Helm chart with redis fails due to 'failed to set key to value' #336

mrsheepuk · 2020-06-22T09:26:34Z

Describe the bug
Installing cloudinfo using the helm chart at 0.7.1 and the default version of the cloudinfo image (0.9.15) fails to create a working environment when enabling redis in the chart, as the scraper cannot write to it, logging errors like the below for every value it tries to write:

{"application":"cloudinfo","cistore":"redis","environment":"production","key":"/banzaicloud.com/cloudinfo/providers/google/regions/asia-northeast3/prices/n1-highcpu-2","level":"error","msg":"failed to set key to value","time":"2020-06-22T09:21:22Z","value":{"onDemandPrice":0.0909891416015625,"spotPrice":{}}}

Steps to reproduce the issue:
helm install cloudinftest banzaicloud-stable/cloudinfo -f ./cloudinfo-deploy.yml

... with the following values in cloudinfo-deploy.yml (including correct and valid google credentials):

providers:
  google:
    enabled: true
    credentials: **redacted**
store:
  redis:
    enabled: true

redis:
  enabled: true

  # TODO: support redis password
  usePassword: false
  cluster:
    enabled: false

Expected behavior
Scraper works as expected and posts values into redis for the application.

Screenshots
n/a

Additional context
Tested only with Google Cloud enabled at this time.
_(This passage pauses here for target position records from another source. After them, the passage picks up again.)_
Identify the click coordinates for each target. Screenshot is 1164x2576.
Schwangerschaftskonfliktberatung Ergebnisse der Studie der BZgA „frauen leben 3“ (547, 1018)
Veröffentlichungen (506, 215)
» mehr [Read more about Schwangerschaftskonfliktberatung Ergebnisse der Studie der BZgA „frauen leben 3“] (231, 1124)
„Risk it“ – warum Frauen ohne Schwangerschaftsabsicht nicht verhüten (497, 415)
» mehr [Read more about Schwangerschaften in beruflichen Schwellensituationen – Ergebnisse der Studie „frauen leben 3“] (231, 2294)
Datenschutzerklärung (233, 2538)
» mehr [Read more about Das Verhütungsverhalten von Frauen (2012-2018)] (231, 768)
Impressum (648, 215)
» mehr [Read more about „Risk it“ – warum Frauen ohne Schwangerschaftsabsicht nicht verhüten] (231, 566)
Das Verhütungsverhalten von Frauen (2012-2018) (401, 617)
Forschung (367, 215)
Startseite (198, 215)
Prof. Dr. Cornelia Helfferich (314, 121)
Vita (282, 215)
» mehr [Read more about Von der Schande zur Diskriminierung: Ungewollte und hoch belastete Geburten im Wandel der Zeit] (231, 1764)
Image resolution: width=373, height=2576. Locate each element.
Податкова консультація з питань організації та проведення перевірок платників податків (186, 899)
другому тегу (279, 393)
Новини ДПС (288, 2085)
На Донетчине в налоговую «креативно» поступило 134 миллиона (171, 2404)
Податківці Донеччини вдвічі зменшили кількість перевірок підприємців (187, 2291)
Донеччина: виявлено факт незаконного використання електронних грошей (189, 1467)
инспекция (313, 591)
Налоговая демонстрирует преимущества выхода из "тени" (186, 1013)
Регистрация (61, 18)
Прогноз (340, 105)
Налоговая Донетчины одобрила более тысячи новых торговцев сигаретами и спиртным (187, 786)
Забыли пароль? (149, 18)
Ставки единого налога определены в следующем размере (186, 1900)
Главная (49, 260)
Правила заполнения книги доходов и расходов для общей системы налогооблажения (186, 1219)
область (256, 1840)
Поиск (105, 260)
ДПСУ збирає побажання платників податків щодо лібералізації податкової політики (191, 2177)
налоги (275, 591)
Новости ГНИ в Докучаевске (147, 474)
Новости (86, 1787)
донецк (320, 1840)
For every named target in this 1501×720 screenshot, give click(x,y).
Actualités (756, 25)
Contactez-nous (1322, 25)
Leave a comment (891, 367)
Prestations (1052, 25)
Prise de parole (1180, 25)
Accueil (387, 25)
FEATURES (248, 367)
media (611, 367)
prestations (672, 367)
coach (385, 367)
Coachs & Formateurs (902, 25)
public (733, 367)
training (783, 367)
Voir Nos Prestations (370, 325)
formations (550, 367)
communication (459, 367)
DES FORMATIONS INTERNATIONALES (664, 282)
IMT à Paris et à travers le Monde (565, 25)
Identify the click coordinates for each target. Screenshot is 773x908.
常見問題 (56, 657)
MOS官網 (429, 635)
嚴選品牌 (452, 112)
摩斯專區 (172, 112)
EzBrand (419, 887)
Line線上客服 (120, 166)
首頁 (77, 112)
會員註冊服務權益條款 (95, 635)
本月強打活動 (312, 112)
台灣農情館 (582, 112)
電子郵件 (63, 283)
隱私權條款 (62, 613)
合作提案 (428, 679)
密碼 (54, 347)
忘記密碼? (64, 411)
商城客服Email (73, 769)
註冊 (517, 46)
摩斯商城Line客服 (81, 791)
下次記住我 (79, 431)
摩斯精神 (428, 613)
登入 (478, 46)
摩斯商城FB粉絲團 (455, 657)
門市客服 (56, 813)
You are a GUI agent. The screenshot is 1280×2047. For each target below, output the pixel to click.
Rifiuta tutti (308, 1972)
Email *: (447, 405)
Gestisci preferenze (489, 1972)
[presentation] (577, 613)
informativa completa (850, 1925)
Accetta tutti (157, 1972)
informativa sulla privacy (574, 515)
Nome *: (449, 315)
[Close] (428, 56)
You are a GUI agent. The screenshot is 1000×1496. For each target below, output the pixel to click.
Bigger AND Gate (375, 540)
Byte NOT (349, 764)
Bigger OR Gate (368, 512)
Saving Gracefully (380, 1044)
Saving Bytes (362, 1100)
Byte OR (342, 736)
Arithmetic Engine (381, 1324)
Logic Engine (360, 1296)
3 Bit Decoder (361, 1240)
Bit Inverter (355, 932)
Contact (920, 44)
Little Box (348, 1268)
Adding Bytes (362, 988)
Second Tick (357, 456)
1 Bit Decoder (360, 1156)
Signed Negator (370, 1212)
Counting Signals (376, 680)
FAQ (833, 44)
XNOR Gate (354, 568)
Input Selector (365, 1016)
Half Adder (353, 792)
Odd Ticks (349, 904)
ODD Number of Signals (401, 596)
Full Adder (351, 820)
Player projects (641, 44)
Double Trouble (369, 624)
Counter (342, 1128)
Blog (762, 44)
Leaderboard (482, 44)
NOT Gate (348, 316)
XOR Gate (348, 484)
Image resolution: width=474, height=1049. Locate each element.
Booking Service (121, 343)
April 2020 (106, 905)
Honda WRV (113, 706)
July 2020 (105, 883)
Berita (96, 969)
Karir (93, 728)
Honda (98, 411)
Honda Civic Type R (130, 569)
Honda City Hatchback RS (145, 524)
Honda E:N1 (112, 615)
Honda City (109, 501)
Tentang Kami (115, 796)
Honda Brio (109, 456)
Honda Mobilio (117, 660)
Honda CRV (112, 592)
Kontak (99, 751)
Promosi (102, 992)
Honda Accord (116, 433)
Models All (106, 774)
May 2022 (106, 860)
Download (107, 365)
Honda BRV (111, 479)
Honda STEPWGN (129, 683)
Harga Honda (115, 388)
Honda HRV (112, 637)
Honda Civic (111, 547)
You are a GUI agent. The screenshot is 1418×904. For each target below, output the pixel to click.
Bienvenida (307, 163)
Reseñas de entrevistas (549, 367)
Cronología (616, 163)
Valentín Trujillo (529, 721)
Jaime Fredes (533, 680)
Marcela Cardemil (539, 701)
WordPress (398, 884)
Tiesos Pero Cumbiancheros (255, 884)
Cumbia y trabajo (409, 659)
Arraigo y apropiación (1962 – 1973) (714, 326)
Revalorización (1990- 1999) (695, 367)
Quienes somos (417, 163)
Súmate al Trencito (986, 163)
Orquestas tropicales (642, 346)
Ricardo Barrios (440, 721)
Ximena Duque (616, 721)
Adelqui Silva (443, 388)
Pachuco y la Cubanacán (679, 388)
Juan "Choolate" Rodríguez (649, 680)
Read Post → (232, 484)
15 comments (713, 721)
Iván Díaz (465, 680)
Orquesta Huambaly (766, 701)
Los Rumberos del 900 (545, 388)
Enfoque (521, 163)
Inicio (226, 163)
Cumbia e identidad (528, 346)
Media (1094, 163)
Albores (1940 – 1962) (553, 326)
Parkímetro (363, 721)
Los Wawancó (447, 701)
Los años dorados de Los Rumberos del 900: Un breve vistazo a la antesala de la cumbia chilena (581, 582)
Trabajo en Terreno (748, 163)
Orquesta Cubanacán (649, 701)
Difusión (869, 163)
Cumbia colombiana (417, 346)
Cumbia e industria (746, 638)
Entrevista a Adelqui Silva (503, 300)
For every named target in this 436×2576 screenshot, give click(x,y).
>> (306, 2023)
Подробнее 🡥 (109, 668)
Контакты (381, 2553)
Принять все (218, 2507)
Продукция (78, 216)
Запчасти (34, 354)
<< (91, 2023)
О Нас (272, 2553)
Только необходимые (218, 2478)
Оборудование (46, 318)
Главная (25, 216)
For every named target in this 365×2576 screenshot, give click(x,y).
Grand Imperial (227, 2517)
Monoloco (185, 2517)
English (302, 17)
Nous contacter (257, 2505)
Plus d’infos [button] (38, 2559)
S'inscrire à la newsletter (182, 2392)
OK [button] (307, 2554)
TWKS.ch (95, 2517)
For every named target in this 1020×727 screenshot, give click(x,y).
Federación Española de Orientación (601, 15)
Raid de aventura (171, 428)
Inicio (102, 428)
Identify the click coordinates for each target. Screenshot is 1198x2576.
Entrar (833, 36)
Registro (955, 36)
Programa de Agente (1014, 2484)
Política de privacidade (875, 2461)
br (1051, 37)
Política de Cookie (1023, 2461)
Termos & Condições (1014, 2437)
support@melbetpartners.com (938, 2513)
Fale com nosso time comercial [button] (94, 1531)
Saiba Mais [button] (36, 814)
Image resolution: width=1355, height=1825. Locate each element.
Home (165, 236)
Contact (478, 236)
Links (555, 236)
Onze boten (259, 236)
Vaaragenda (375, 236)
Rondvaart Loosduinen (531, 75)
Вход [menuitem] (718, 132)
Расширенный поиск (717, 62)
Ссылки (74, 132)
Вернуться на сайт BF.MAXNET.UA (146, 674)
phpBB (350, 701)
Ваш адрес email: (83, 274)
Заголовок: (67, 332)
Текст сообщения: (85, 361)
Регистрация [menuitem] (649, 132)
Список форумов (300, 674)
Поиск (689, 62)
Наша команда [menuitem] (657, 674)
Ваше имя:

The text was updated successfully, but these errors were encountered:

mrsheepuk · 2020-06-22T09:49:37Z

I've tested this by additionally specifying the image tag 0.12.1:

image:
  tag: 0.12.1

... and it appears to work as expected, so it looks like this is specific to the default version in the current helm chart.

mrsheepuk · 2020-06-22T10:12:17Z

Sorry, the above comment isn't correct - I believed it was working with 0.12.1 but now I'm seeing the same behaviour, so it seems to be transient / timing related on start up.

Scaling the scraper deployment down to 0 and back to 1 after deploying seems to fix it consistently, so it might be related to #184

sagikazarmark · 2020-06-22T11:56:56Z

@mrsheepuk thanks for reporting.

It indeed looks like a timing issue, but I would assume that the scraper component recovers once it's able to connect to redis. Isn't it the case? Or does the helm install process fail entirely?

mrsheepuk · 2020-06-22T12:13:49Z

Thanks for responding @sagikazarmark - the helm install completes successfully, and the pods are all up and running as expected, it's just the errors that are logged which make it look like it's not working.

I'll double check whether it effectively recovers or not - I was basing this on what was logged, but it might be that it's not logging when it works so I'd assumed it wasn't working when in fact it's recovered correctly. I'll report back shortly after confirming this.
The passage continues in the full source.